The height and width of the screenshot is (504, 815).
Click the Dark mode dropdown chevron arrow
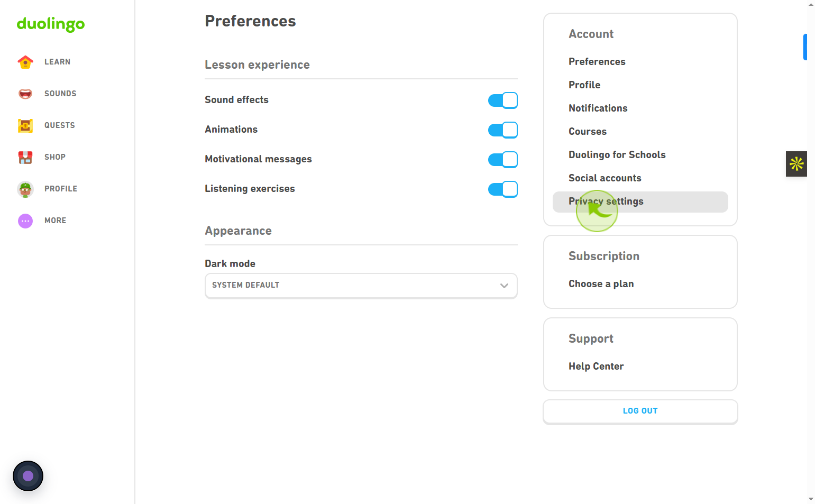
────────────────────
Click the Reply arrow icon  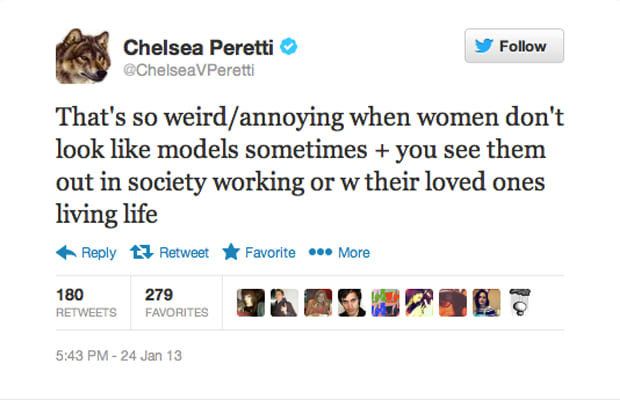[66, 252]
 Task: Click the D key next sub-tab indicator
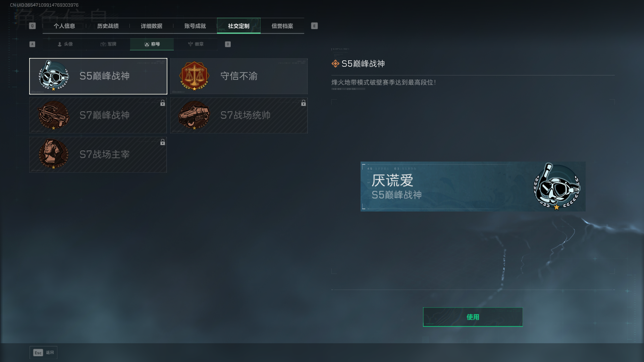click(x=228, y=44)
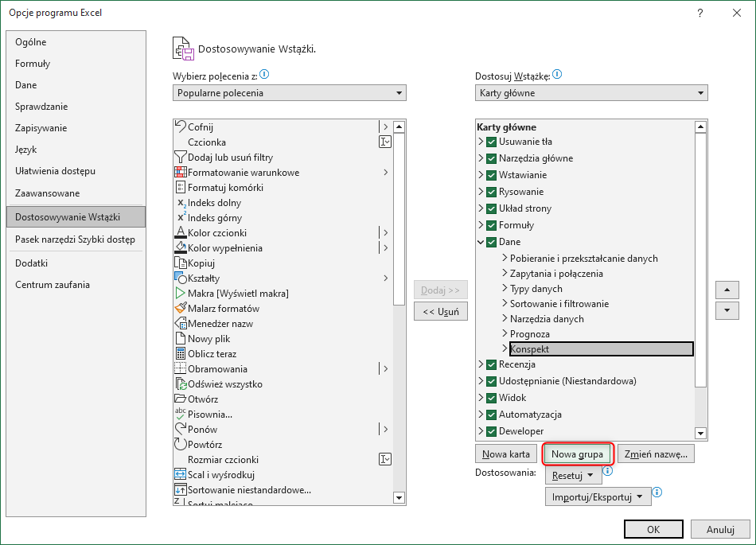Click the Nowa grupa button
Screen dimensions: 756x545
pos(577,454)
────────────────────
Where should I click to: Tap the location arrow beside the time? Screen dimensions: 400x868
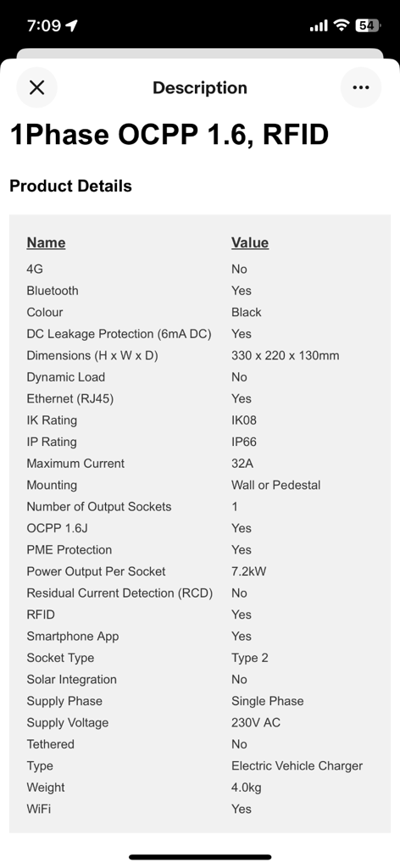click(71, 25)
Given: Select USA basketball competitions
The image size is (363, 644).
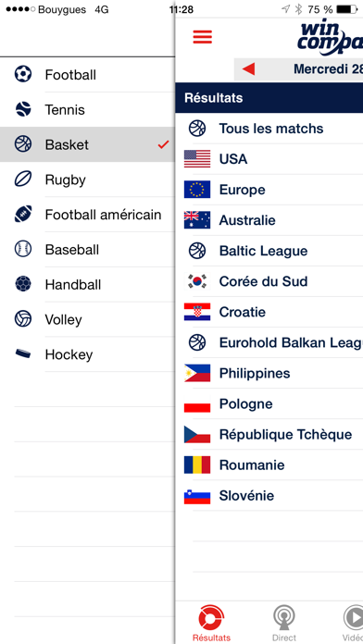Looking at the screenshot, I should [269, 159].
────────────────────
» **What the task asks**:
In the data above, which lines lie between the line with "The height and" and the line with "Click the Dark mode dropdown chevron arrow", inclusive? Print those lines exactly and nothing else.

» **Solution to the exercise**:
The height and width of the screenshot is (504, 815).
Click the Dark mode dropdown chevron arrow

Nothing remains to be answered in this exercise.